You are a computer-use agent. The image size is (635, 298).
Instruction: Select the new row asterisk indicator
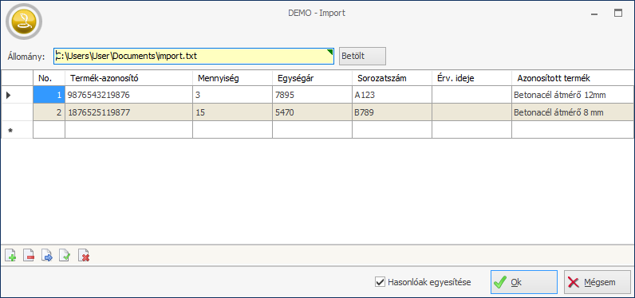tap(17, 130)
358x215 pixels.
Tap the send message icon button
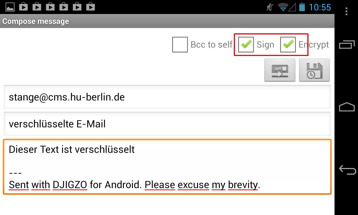pyautogui.click(x=280, y=70)
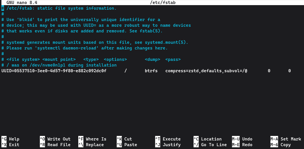Click the ^R Read File shortcut

(x=55, y=145)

• **WHAT THE TASK ASKS**
The data above must be reproduced exactly, without any of its pictures.

• **OUTPUT FOR THIS EXERCISE**
You are a computer-use agent. The image size is (635, 298).
Instruction: Select the new row asterisk indicator
tap(17, 130)
358x215 pixels.
Tap the send message icon button
pyautogui.click(x=280, y=70)
Click the ^R Read File shortcut

(x=55, y=145)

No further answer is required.